_Provided records_.
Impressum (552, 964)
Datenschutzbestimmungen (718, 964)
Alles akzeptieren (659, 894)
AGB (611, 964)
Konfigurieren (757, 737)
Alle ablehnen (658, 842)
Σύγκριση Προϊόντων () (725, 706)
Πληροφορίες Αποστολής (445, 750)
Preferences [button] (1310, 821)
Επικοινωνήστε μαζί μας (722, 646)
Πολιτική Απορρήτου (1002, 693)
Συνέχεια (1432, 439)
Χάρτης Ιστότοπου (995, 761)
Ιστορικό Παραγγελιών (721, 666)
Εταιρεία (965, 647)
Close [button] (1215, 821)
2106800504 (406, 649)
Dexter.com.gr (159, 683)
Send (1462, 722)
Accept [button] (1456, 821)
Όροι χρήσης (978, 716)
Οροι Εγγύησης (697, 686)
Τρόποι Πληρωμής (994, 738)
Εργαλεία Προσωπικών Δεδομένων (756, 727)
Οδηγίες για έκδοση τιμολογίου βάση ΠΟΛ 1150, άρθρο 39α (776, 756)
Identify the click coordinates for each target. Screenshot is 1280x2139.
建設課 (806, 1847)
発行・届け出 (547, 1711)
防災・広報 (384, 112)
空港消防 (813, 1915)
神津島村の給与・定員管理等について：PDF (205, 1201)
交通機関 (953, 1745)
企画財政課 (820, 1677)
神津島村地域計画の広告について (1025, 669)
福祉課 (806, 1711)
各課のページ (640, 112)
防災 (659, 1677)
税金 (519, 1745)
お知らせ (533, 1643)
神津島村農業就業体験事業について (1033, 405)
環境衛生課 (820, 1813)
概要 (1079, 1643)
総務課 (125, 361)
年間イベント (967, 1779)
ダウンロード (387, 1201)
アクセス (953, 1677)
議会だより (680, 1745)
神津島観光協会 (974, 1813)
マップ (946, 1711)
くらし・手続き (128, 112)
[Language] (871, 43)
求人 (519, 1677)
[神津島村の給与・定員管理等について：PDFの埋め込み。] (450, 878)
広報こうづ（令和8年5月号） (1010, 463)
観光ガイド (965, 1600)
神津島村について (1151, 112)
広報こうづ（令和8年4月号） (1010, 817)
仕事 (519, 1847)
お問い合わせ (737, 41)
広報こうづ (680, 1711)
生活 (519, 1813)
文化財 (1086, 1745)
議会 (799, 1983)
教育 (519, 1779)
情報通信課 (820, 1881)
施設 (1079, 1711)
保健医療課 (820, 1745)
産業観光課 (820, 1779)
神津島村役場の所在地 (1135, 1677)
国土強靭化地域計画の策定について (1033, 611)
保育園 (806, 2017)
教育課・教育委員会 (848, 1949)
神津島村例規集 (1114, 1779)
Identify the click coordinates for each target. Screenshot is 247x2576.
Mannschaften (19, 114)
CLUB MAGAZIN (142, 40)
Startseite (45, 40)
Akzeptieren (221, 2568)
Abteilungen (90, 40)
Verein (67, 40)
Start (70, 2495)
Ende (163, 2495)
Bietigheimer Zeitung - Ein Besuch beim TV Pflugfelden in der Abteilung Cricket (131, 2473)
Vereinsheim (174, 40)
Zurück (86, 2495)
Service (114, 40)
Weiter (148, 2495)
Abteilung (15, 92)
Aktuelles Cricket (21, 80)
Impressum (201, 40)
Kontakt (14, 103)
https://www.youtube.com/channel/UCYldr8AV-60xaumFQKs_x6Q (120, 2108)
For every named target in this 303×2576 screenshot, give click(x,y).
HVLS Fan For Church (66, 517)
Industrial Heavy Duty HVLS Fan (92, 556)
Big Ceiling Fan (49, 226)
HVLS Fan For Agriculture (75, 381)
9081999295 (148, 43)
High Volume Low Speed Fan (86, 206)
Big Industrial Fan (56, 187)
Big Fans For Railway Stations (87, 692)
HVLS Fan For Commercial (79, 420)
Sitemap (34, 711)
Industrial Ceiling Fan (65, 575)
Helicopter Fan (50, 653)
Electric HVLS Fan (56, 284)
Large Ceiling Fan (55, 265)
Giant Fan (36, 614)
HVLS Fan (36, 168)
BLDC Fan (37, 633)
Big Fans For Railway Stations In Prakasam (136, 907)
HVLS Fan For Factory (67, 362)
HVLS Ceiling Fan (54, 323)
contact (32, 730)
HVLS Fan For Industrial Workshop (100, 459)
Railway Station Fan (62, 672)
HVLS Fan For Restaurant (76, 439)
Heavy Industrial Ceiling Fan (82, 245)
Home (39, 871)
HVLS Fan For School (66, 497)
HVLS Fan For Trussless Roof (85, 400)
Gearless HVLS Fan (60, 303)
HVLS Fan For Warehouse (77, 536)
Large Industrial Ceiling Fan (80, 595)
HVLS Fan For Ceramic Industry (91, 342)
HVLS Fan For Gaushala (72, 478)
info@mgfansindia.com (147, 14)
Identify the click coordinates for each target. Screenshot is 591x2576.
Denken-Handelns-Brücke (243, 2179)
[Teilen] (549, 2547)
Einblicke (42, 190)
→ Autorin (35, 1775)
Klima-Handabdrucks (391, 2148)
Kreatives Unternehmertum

_Stated problem_. Rename "Mannschaften" to "Teams" in the data from the line with "総務課 (125, 361)" up to and including the line with "Start (70, 2495)", and keep everything else unchanged. Return only those lines.

_Reply to the task_.
総務課 (125, 361)
年間イベント (967, 1779)
ダウンロード (387, 1201)
アクセス (953, 1677)
議会だより (680, 1745)
神津島観光協会 (974, 1813)
マップ (946, 1711)
くらし・手続き (128, 112)
[Language] (871, 43)
求人 (519, 1677)
[神津島村の給与・定員管理等について：PDFの埋め込み。] (450, 878)
広報こうづ（令和8年5月号） (1010, 463)
観光ガイド (965, 1600)
神津島村について (1151, 112)
広報こうづ（令和8年4月号） (1010, 817)
仕事 (519, 1847)
お問い合わせ (737, 41)
広報こうづ (680, 1711)
生活 (519, 1813)
文化財 (1086, 1745)
議会 (799, 1983)
教育 (519, 1779)
情報通信課 (820, 1881)
施設 (1079, 1711)
保健医療課 (820, 1745)
産業観光課 (820, 1779)
神津島村役場の所在地 (1135, 1677)
国土強靭化地域計画の策定について (1033, 611)
保育園 (806, 2017)
教育課・教育委員会 (848, 1949)
神津島村例規集 (1114, 1779)
Identify the click coordinates for each target. Screenshot is 247x2576.
Teams (19, 114)
CLUB MAGAZIN (142, 40)
Startseite (45, 40)
Akzeptieren (221, 2568)
Abteilungen (90, 40)
Verein (67, 40)
Start (70, 2495)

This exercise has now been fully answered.